WHAT YOU WILL DO:
1 - In the NAFTA text below, rewrite the paragraph that begins "To increase access to affordable medicines" as a short list that keeps its main facts.
2 - Please write what comes next in the NAFTA text below, starting after its last sentence.

··· STUDY TEXT

To increase access to affordable medicines, existing NAFTA monopoly protections that go beyond the terms of the World Trade Organization Agreement on Trade-Related Aspects of Intellectual Property Rights (TRIPS), which is already in effect in all NAFTA member countries, should be eliminated. No new measures that would go beyond the TRIPS Agreement should be added. Instead, public health protections should be included that enable the United States and other countries to promote the human right to health and ensure access to medicine for all.

Promote fair and sustainable agricultural systems

NAFTA's current agriculture rules reinforce a corporate model of large-scale, monocrop agriculture plantations heavily dependent on fossil fuels and toxic chemicals. This model undermines the ability of smallholder farmers throughout North America to afford and access land and livelihoods and contribute to hunger and food insecurity. These rules should instead favor food sovereignty (people's right to healthy and culturally appropriate food produced through ecologically sound and sustainable methods using local inputs; and their right to define their own food and agriculture systems).

······
··· SUPPLIED ENTRIES

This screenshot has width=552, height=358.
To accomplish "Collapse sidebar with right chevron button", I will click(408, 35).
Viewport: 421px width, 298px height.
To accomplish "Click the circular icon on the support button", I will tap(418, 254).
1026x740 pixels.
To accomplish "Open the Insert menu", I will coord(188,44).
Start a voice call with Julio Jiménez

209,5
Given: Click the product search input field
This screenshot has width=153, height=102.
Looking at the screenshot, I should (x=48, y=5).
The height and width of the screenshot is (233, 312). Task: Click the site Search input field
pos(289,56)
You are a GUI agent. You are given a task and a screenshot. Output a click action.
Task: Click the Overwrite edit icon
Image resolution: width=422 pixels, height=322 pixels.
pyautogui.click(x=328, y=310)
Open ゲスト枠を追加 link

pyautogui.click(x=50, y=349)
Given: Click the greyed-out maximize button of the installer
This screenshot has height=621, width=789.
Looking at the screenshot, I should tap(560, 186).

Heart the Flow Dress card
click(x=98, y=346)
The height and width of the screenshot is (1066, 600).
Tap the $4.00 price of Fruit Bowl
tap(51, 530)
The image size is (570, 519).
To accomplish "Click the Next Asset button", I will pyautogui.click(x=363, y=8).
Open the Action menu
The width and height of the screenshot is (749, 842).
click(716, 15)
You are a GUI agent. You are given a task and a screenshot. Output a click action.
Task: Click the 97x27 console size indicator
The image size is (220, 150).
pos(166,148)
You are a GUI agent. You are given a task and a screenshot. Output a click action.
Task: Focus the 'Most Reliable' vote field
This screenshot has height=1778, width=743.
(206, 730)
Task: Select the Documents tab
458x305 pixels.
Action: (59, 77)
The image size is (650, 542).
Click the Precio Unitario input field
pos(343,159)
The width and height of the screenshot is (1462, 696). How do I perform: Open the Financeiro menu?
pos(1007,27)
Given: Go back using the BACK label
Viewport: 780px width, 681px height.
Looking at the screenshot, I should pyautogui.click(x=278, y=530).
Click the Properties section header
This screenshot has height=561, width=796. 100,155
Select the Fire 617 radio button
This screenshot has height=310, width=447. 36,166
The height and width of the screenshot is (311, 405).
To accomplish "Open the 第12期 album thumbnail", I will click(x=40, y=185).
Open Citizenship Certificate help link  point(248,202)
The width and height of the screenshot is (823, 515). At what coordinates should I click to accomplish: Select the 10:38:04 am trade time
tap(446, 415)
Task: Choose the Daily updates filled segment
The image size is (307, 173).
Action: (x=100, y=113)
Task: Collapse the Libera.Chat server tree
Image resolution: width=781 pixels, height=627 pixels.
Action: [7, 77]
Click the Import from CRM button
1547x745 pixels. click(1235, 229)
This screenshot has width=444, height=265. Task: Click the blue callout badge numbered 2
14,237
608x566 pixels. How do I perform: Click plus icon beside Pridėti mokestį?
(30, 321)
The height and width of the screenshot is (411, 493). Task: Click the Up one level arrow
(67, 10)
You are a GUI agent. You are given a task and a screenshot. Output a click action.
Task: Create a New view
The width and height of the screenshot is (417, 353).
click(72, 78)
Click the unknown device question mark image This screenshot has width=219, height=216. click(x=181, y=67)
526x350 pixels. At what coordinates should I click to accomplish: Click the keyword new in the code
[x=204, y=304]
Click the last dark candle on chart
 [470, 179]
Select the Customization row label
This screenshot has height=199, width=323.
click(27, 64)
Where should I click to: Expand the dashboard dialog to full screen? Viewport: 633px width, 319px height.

······

YOUR RESPONSES:
1 -
- To increase access to affordable medicines, NAFTA monopoly protections that go beyond the WTO's TRIPS Agreement, which is already in effect in all NAFTA member countries, should be eliminated.
- No new measures going beyond the TRIPS Agreement should be added.
- Public health protections should be included so that the United States and other countries can promote the human right to health and ensure access to medicine for all.

2 -
This should include changes in NAFTA to exclude corn and other basic grains from trade liberalization; establish transparent and democratic mechanisms to address dumping (sales of goods below the cost of production); and promote people's right to know about what is in their food and how and where it is produced. Rules on intellectual property rights that prevent farmers from saving and sharing protected seeds should be removed from the agreement. Proposals from the TPP to speed up rules on approval of agricultural biotechnology products in ways that bypass national efforts to assess their safety, effectiveness and impacts on workers, rural communities and ecosystems should be rejected.

As Pope Francis said in his apostolic letter, Joy of the Gospel, “The need to resolve the structural causes of poverty cannot be delayed…The dignity of each person and the pursuit of the common good are concerns which ought to shape all economic policies” (202-203).

The renegotiation of NAFTA is an opportunity to ensure our trade agreements reflect the needs of the most vulnerable. Trade policy must address issues of inequality, the alleviation of poverty, and the protection of the planet. At its core, the goal of U.S. trade policy should be to promote sustainable development and livelihoods through environmental, economic and social well-being that mutually benefits all members of society. We urge Congress to ensure these standards are upheld and that the agreement is improved for the betterment of all.

Sincerely,

American Friends Service Committee
Columban Center for Advocacy and Outreach
Congregation of Our Lady of Charity of the Good Shepherd, US Provinces
Franciscan Action Network
Holy Cross International Justice Office
Maryknoll Office for Global Concerns
National Advocacy Center of the Sisters of the Good Shepherd
NETWORK Lobby for Catholic Social Justice
Pax Christi International
Pax Christi USA
People of Faith for Access to Medicines
Presbyterian Church (U.S.A.)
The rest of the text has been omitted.